A dupla estava começando a desenhar o projeto quando descobriu que 2025 seria o ano da Temporada Brasil-França, uma feliz coincidência. Correram para montar a exposição, que foi apresentada primeiramente entre março e outubro na Maison de L’Amérique Latine (Casa da América Latina), centro cultural em Paris.

“É a mesma exposição, mas são versões diferentes”, diz Gabriela. “O Debret não é conhecido na França, então houve esse trabalho extra por lá: apresentá-lo a esse público, para depois falar dos artistas contemporâneos. Aqui é o contrário: temos essas imagens que foram vistas à exaustão, principalmente nos livros didáticos, e partimos de uma outra realidade na qual as questões colocadas por Debret ainda estão muito mais próximas do que se imagina, vivas e pungentes.”

A exposição chega ao Brasil, portanto, com um contexto diferente e ampliado. As condições de conservação do Museu do Ipiranga permitiram que a mostra incluísse 35 pranchas de gravuras originais de Debret, provenientes da obra Voyage Pittoresque et Historique au Brésil ( Viagem Pitoresca e Histórica ao Brasil, 1834-1839) Elas não estavam na versão parisiense.

Conforme explica Gabriela, as gravuras foram emprestadas pelos acervos da Biblioteca Brasiliana Guita e José Mindlin – USP, do Itaú Cultural e do Instituto Moreira Salles (IMS) e organizadas em núcleos temáticos que ajudam a contar a trajetória de Debret no Brasil até a releitura dos artistas contemporâneos.

Corte e rua

Jean-Baptiste Debret chegou ao Brasil em 1816 como pintor oficial da corte luso-brasileira. Seu trabalho era registrar a monarquia, mas seu interesse maior era pela vida cotidiana do Rio de Janeiro.

Como projeto pessoal, Debret retratou os costumes da população carioca, a vida das pessoas escravizadas e as violências que testemunhava nas ruas. Em Debret au Travail ( Debret no Trabalho), o visitante vê um dos poucos autorretratos do artista: sentado na sarjeta, ele registra o que vê em um caderno de esboços apoiado nos joelhos.

“É esse material que vai dar origem ao livro Viagem Pitoresca e Histórica ao Brasil, que é o material sobre o qual vamos trabalhar aqui, basicamente”, explica Gabriela. Editado entre 1834 e 1839, o livro foi publicado na França com textos e 152 gravuras originais do período em que o artista viveu no Brasil.
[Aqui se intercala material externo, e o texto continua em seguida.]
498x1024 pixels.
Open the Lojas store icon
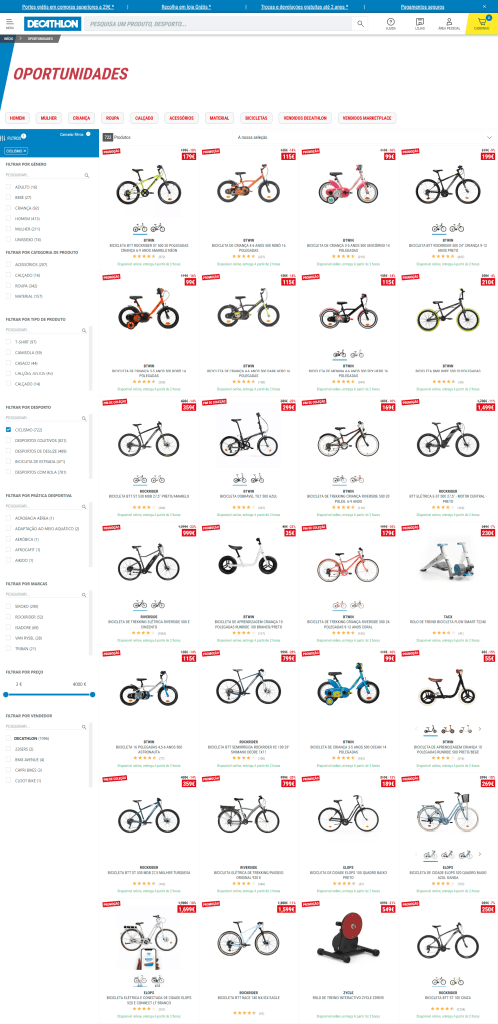tap(420, 24)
A obra foi um fracasso nas livrarias francesas e rejeitada pela Biblioteca Imperial do Brasil, que recebeu uma cópia como um presente. As imagens de Debret foram consideradas excessivas pela comissão responsável pelas aquisições, já que faziam um retrato claro da escravidão e iam na contramão da imagem que desejavam expor do País, mesmo (ou principalmente) após a Proclamação da República.

“Ele é um artista que tem um olhar sobre coisas que outros não viam ou não queriam ver. E é por isso que o livro vai incomodar tanto”, diz a curadora.